• TASK BRIEF: Working from the records below, repeat exactly the lines starting at the line that contains "Servicio de atención al cliente (1364, 1952)" and ending at the line that contains "Abogados (997, 1808)", inclusive.

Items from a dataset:

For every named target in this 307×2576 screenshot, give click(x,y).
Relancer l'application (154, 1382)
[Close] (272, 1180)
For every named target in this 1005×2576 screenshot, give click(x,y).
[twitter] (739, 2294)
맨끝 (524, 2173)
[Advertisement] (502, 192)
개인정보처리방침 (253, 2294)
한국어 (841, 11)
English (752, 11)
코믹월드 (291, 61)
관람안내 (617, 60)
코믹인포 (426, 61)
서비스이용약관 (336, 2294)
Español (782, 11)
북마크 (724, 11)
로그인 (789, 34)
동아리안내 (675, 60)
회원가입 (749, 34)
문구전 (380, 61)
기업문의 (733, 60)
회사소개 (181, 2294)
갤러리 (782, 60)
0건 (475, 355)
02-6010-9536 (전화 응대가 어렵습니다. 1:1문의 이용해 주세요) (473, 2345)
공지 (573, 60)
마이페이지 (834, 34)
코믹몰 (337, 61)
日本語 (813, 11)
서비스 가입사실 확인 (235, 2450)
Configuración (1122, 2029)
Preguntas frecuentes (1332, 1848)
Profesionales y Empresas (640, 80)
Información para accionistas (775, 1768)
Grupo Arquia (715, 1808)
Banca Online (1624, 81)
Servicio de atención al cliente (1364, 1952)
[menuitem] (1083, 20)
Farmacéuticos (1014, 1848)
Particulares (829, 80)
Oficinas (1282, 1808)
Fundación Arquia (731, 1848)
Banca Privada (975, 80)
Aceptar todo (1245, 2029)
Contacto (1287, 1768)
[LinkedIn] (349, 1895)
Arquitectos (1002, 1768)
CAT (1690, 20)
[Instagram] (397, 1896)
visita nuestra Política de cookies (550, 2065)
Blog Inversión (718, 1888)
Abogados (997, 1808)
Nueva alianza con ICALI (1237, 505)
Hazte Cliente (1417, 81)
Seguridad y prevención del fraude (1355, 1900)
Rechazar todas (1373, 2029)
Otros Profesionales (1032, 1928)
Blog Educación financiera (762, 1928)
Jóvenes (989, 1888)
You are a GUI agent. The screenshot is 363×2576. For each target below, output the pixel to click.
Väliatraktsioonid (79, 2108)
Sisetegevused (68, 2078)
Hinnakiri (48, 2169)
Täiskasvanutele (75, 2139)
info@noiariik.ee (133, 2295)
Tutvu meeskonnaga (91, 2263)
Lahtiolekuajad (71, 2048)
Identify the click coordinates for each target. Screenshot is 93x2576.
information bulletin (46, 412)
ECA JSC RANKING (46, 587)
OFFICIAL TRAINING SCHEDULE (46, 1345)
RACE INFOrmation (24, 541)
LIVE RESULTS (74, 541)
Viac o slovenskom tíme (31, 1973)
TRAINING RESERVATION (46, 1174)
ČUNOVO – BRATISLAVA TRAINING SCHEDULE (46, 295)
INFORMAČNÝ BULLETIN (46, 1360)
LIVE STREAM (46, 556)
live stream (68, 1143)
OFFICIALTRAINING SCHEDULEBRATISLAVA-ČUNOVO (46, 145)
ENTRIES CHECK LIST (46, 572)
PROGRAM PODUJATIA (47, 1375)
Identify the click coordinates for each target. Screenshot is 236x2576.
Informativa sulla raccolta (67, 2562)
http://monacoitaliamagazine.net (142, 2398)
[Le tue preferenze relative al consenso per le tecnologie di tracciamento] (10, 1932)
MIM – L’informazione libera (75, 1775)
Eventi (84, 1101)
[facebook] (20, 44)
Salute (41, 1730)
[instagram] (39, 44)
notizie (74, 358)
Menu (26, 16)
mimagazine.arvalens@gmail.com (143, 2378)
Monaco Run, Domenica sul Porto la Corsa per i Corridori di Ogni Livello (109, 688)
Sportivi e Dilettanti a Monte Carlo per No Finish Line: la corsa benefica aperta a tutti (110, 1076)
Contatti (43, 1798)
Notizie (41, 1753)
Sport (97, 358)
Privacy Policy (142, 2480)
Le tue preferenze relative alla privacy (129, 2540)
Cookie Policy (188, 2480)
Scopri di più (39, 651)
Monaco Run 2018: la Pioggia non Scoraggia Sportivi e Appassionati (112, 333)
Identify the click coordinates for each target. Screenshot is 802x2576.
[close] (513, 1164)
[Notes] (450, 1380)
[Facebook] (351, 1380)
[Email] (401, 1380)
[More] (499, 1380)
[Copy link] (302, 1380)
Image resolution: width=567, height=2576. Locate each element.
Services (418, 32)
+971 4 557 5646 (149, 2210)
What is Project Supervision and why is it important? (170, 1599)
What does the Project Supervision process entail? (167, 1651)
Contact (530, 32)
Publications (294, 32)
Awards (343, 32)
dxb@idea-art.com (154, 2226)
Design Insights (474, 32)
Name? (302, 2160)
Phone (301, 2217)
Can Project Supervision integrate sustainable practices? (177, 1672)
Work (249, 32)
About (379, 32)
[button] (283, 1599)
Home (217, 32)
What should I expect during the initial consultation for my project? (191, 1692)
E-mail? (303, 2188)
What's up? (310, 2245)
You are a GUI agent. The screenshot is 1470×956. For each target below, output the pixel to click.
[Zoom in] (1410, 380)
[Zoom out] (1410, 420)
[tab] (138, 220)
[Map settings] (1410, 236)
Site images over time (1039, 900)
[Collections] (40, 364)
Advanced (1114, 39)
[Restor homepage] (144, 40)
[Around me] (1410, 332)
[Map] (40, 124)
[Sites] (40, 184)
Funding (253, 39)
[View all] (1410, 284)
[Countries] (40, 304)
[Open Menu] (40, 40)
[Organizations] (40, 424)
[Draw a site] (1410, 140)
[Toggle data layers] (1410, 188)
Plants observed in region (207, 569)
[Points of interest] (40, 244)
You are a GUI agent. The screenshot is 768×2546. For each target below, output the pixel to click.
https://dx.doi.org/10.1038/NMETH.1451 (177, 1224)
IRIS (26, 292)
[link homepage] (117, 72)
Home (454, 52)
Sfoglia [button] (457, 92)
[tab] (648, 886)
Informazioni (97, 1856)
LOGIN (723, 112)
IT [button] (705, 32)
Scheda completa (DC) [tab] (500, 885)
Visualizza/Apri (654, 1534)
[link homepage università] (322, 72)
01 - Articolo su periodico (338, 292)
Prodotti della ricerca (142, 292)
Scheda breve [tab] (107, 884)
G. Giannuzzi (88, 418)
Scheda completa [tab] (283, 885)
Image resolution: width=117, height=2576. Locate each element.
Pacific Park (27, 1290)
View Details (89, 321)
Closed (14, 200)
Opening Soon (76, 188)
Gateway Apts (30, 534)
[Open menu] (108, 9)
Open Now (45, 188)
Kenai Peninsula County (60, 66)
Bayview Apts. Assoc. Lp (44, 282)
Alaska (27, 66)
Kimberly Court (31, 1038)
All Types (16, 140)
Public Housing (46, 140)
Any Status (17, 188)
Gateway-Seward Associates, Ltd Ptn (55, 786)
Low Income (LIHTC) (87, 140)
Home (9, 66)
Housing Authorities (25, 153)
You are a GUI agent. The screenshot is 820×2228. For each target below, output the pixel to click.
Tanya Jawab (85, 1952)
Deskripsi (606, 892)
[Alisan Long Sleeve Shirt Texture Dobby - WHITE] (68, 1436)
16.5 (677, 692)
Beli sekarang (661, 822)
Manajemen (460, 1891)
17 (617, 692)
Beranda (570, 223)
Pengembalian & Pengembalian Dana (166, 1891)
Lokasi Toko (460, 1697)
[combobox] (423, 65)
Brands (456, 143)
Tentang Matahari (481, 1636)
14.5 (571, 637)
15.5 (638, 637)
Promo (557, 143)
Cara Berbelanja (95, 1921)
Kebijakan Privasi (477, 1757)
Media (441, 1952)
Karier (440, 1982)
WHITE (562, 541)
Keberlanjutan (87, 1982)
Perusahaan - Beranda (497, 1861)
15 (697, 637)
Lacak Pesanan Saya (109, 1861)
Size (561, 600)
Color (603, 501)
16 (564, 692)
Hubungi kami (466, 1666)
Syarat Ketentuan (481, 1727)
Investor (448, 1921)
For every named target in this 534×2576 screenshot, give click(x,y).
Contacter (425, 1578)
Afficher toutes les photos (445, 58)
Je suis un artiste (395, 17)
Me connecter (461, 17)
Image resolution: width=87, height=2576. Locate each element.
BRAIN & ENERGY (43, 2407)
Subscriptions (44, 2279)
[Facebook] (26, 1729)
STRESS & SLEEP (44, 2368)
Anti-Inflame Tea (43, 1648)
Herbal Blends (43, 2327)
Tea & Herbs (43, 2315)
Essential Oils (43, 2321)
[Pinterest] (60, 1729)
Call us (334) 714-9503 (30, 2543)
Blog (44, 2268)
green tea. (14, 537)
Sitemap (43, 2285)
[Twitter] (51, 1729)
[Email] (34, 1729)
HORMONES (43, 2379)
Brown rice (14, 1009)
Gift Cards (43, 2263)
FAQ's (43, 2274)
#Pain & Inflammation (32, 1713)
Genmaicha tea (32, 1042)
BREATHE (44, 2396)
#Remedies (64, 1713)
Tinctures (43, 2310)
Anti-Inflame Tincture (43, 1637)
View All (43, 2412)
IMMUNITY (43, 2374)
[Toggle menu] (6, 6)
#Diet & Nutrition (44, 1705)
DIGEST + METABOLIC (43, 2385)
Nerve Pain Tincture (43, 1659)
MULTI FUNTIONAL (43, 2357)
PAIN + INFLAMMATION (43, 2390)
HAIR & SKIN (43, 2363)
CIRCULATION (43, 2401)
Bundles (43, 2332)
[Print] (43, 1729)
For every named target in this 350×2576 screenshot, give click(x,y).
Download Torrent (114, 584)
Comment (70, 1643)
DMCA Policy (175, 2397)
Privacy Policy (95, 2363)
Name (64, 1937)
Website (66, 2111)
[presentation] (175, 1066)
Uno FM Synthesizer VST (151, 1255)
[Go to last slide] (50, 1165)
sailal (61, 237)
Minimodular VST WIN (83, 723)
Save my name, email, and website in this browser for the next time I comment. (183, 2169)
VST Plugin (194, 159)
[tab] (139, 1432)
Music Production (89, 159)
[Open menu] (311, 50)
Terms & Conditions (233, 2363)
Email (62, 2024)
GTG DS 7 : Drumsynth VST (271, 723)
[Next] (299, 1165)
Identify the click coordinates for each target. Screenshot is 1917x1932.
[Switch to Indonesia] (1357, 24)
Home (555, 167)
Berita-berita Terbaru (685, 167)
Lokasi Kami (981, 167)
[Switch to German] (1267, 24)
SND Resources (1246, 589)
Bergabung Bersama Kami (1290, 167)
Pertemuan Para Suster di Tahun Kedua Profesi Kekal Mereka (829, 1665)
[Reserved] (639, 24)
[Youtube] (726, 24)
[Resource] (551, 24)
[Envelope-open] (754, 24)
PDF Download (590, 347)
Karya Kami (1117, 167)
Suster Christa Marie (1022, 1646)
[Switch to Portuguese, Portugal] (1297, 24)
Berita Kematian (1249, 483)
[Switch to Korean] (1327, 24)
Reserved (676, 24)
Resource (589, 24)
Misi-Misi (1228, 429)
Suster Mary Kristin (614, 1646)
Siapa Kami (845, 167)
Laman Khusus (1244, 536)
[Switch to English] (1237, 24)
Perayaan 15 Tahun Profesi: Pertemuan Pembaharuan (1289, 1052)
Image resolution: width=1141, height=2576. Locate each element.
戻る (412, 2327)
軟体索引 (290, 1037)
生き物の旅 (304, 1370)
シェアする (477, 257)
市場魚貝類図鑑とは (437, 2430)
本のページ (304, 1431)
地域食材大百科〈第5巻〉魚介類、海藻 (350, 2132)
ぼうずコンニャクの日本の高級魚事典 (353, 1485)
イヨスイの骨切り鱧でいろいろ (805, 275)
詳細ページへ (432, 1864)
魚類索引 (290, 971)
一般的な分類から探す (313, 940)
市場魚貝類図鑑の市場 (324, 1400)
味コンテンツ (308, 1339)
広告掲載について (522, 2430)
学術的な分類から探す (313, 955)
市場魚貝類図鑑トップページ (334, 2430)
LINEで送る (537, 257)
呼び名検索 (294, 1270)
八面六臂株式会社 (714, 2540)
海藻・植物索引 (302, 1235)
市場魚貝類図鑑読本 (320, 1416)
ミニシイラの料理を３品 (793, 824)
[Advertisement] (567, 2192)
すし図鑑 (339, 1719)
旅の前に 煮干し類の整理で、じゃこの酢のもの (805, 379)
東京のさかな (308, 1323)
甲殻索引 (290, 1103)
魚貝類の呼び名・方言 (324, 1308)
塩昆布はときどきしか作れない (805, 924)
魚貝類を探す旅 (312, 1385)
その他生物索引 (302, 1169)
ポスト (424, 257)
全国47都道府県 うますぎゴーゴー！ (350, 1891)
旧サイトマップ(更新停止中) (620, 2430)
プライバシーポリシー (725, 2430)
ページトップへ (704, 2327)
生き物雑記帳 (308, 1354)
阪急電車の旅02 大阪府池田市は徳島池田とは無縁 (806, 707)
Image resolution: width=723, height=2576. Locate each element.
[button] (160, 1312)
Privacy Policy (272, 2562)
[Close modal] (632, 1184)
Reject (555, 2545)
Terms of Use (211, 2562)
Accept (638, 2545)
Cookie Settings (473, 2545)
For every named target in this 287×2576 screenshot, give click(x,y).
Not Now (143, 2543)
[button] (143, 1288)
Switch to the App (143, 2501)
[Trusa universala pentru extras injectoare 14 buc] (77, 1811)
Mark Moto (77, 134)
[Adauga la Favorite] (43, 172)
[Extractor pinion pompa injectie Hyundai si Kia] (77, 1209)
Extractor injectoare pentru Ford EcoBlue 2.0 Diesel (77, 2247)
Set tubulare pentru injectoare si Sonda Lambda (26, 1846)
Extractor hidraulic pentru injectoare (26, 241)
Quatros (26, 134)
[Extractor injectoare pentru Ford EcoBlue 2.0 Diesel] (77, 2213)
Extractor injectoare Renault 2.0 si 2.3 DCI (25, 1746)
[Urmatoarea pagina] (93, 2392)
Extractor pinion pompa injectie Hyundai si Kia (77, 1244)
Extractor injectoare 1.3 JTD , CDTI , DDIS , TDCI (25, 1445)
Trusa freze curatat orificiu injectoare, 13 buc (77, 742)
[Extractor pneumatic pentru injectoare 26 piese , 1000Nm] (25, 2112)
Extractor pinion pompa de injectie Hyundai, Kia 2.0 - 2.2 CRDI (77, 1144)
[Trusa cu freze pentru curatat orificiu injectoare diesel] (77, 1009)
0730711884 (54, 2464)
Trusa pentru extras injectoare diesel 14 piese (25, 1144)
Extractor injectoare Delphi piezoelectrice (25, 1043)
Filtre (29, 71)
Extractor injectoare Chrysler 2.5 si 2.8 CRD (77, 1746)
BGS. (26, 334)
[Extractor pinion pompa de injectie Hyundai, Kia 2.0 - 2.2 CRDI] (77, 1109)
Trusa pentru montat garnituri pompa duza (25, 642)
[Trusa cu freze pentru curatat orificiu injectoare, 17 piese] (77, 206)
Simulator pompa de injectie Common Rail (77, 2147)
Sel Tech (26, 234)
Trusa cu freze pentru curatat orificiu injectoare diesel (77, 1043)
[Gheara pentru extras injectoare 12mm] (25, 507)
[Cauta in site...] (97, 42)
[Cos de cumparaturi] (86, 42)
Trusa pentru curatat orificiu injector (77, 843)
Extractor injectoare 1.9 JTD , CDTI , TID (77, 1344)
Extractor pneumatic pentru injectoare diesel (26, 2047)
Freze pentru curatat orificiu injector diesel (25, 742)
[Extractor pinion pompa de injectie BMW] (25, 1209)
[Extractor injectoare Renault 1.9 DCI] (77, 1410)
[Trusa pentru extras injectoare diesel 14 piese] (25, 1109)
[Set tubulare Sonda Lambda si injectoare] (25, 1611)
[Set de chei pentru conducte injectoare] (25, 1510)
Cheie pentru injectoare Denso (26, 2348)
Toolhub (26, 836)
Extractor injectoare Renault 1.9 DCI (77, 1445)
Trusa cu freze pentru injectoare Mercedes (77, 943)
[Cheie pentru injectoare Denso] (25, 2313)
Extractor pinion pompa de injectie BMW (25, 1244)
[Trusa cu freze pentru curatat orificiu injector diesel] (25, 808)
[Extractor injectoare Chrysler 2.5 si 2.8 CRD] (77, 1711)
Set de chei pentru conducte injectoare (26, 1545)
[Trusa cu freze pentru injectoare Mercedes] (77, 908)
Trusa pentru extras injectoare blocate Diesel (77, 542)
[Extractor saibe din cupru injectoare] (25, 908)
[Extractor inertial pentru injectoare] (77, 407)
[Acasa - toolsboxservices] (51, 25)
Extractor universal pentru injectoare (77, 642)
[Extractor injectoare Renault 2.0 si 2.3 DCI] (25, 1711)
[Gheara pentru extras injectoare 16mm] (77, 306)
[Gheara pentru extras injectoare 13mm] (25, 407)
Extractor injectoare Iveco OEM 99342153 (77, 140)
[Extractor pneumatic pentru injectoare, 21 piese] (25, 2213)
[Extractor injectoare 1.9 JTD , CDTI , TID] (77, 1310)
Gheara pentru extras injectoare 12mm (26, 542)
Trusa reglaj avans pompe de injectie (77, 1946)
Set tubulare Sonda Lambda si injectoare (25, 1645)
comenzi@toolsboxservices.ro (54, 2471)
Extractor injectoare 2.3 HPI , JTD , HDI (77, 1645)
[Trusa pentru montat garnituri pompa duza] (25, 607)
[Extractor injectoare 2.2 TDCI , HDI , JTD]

• EXERCISE SOLUTION:
Servicio de atención al cliente (1364, 1952)
[menuitem] (1083, 20)
Farmacéuticos (1014, 1848)
Particulares (829, 80)
Oficinas (1282, 1808)
Fundación Arquia (731, 1848)
Banca Privada (975, 80)
Aceptar todo (1245, 2029)
Contacto (1287, 1768)
[LinkedIn] (349, 1895)
Arquitectos (1002, 1768)
CAT (1690, 20)
[Instagram] (397, 1896)
visita nuestra Política de cookies (550, 2065)
Blog Inversión (718, 1888)
Abogados (997, 1808)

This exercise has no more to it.